One of the highlights of this trip is the Zodiacs, the boats that take us from the ship to our land excursions, or to cruise around on the area near our anchor site. I’ve never been on a Zodiac before (I had a lot of ‘firsts’ on this trip - more on that later), and I was super excited to get on the water.
Each Zodiac fits 10 people plus the pilot. The first day at sea we were told what to wear on the Zodiac, and how to safely get in and out of one. It was, at first, quite a daunting process, but we got more efficient as the week went on.
First, what do you wear on the Zodiac? Since being on the water can be quite cold and windy, we’re told to layer up, and carry a dry bag for extra items (and camera), or if we want to shed layers. Many of the Zodiacs were simply a way from getting from ship to shore, which meant that you’ll probably be warm from walking around on land. Other times, we simply did a Zodiac cruise for an hour or more, so it’s best to wear all the layers.

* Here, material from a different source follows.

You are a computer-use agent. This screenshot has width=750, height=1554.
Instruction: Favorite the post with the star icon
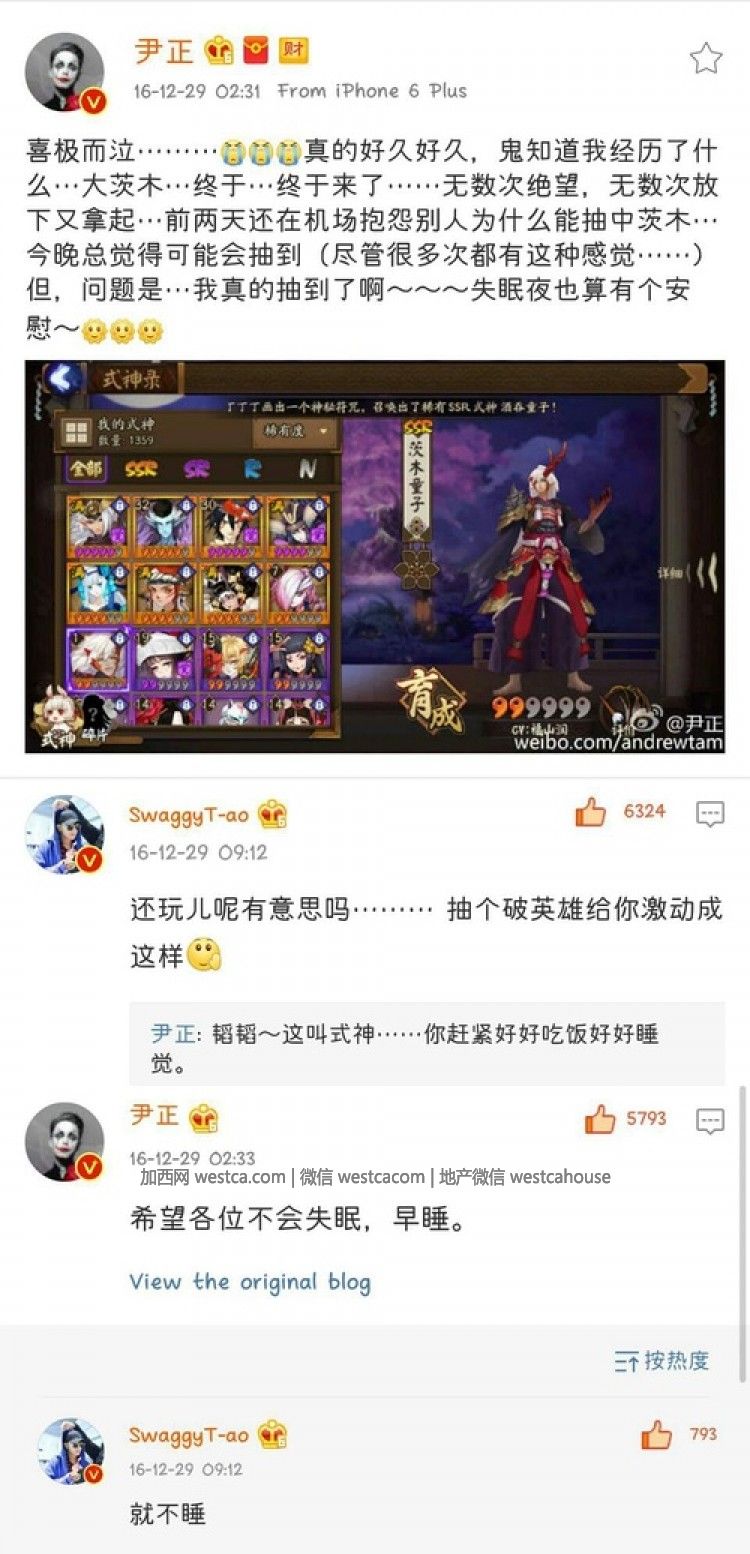coord(705,59)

We first get dressed in our cabin:
Bottom: base layer leggings, sock liners, wool socks, fleece pants, waterproof pants
Top: base layer top, mid-weight wool shirt, Quark-issued polar parka with waterproof outer layer
Balaclava, neck gaiter, Smartwool cap. Glove liners, over-gloves (I have polar-rated mittens), hand warmers. Sunglasses or goggles are a good idea, too, as is sunscreen.

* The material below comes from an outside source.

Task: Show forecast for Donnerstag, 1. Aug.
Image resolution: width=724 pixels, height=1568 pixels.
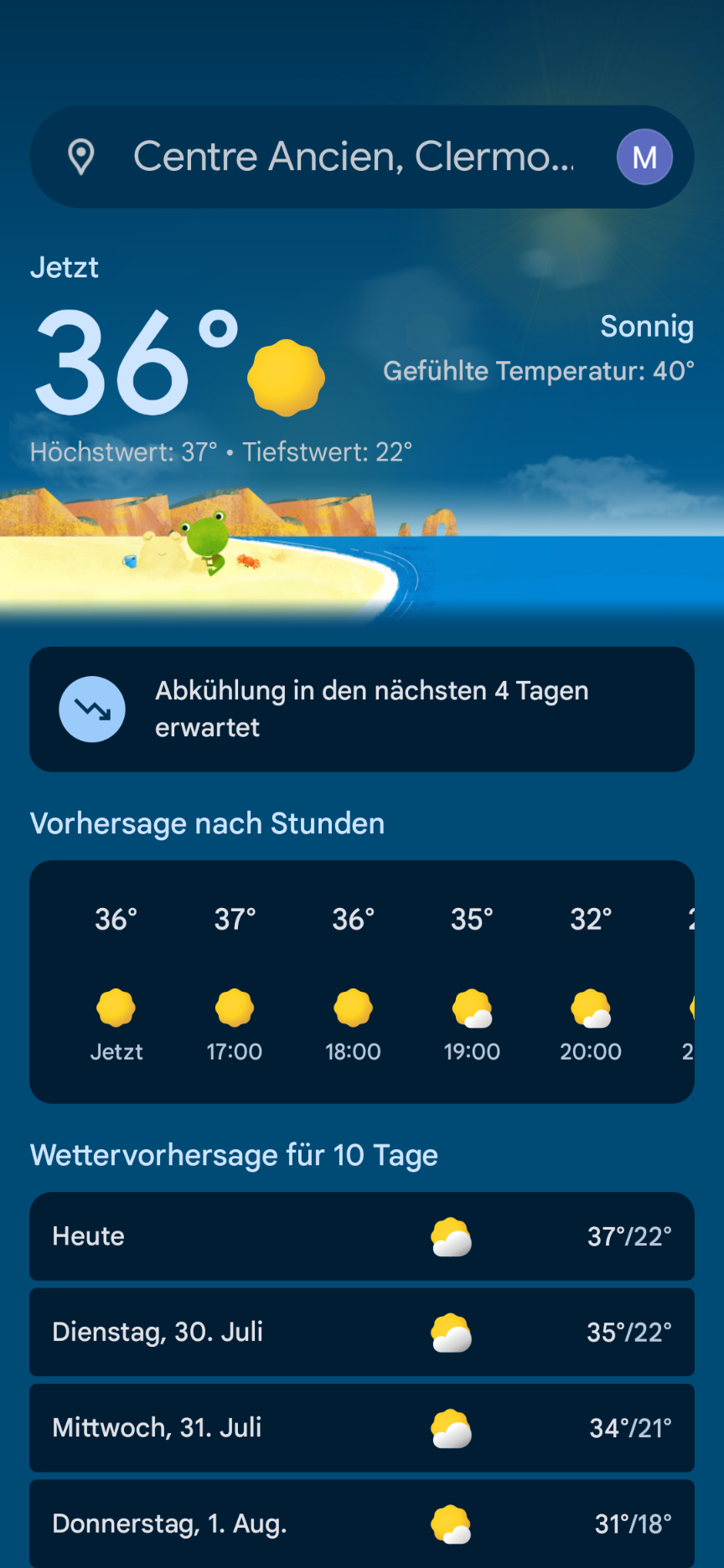Action: pos(362,1523)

After the first time donning all this gear, I kept all my Zodiac clothes in one place so I was able to simply throw on my ‘uniform’ and not forget anything. It seems that you get about 20-30 minute warning for gangway time, so you have to be prepared. Once your excursion team is called to the mud room, it’s a mad dash to get to your boots and life jacket and get in line to board your boat.
The Zodiacs are necessary because there are no ‘ports’ in Antarctica, so you need them to get to shore. Sometimes landing isn’t part of the plan, and in those instances we’re out cruising around the inlet, looking for seals and whales and penguins, and taking in the astonishing landscape from the level of the water.
The pilots have a keen eye for spotting Antarctic fauna, and we would often speed up to where a whale was sighted, then cut the engine and just watch. Being so close to the hundreds of humpbacks (and pilot whales, and minkes) we saw on this trip is an unforgettable and moving experience.